### What you should do
In the data below, find every line with the string "trong" and pull it out.

### Supplied entries
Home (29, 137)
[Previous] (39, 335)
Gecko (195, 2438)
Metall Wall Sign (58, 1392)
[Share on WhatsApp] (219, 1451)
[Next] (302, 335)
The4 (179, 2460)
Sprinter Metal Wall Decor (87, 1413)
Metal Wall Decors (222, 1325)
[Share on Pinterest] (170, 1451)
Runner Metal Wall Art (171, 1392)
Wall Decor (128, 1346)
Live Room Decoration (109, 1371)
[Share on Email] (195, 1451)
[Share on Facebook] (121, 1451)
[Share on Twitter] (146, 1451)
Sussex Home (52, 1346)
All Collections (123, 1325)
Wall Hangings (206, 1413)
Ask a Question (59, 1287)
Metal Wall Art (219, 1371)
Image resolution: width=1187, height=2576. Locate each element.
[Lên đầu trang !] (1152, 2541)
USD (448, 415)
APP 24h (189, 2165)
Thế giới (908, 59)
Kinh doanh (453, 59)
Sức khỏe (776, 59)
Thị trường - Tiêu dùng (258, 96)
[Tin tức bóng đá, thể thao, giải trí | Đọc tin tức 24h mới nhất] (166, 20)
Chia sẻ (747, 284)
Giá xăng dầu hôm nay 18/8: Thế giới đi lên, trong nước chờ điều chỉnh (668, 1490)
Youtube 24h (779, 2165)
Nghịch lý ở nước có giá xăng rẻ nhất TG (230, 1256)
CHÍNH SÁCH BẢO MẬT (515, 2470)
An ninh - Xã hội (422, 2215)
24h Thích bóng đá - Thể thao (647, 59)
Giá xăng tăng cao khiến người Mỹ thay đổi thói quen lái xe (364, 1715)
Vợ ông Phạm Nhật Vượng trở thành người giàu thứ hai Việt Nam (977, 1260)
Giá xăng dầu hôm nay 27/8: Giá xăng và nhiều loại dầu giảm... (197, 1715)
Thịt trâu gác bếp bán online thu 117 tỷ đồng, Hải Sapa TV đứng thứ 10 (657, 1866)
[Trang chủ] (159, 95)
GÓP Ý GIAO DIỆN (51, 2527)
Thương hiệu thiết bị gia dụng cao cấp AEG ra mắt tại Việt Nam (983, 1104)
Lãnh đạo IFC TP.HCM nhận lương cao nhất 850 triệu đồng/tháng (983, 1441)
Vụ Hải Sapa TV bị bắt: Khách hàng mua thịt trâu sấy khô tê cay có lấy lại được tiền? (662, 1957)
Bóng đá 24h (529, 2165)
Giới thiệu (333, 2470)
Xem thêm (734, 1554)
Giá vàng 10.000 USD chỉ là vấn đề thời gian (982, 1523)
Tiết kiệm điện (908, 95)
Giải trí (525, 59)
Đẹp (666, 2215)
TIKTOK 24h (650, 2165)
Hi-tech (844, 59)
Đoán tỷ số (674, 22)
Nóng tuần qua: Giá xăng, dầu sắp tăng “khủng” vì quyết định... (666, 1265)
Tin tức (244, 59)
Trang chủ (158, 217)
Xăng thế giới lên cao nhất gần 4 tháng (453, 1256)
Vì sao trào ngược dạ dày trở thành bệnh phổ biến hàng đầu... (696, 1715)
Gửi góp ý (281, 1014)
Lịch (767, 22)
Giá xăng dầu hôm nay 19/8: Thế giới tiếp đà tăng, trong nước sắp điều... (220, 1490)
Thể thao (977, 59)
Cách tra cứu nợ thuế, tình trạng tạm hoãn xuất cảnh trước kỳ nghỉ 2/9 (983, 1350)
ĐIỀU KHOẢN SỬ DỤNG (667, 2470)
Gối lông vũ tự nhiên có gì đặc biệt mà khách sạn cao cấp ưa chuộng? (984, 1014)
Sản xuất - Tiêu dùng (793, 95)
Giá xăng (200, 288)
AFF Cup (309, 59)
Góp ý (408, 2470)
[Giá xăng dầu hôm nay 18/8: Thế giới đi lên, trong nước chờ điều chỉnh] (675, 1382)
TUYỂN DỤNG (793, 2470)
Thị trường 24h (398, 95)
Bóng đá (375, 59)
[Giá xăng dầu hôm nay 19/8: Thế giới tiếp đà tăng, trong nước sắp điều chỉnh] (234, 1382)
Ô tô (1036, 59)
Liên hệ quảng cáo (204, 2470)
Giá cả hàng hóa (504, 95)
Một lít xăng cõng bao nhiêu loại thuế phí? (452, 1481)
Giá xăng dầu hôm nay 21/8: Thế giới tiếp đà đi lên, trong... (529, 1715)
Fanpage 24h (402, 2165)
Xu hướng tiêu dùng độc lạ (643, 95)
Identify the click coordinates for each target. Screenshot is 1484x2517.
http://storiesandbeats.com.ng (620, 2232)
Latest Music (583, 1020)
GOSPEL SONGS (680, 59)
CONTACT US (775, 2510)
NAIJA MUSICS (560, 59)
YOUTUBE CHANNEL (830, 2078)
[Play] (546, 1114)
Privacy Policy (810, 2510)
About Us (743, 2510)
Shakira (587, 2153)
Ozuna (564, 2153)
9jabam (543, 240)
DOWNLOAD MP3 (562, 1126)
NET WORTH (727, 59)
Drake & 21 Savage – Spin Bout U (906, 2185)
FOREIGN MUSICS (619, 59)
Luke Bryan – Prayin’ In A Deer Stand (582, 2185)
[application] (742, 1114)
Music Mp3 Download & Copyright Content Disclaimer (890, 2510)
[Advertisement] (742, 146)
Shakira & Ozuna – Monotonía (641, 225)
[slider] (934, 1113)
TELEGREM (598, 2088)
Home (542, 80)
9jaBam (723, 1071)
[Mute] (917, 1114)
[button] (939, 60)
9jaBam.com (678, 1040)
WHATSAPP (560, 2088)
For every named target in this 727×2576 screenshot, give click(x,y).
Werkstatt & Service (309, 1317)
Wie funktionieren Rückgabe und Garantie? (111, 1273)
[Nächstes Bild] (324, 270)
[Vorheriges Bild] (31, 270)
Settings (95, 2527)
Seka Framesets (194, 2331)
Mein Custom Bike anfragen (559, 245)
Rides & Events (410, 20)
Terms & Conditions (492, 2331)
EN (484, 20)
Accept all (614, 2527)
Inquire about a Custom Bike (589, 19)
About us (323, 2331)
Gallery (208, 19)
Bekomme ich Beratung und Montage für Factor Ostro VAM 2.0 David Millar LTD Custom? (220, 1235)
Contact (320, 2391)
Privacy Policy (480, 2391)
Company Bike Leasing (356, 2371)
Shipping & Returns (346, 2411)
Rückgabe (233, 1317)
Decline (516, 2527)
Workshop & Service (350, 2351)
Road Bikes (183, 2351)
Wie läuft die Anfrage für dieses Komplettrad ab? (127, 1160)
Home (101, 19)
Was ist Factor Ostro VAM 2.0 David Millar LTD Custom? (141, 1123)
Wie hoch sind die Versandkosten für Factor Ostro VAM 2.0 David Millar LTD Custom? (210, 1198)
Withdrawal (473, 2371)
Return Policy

### Answer section
Giá xăng dầu hôm nay 18/8: Thế giới đi lên, trong nước chờ điều chỉnh (668, 1490)
Giá xăng dầu hôm nay 19/8: Thế giới tiếp đà tăng, trong nước sắp điều... (220, 1490)
[Giá xăng dầu hôm nay 18/8: Thế giới đi lên, trong nước chờ điều chỉnh] (675, 1382)
[Giá xăng dầu hôm nay 19/8: Thế giới tiếp đà tăng, trong nước sắp điều chỉnh] (234, 1382)
Giá xăng dầu hôm nay 21/8: Thế giới tiếp đà đi lên, trong... (529, 1715)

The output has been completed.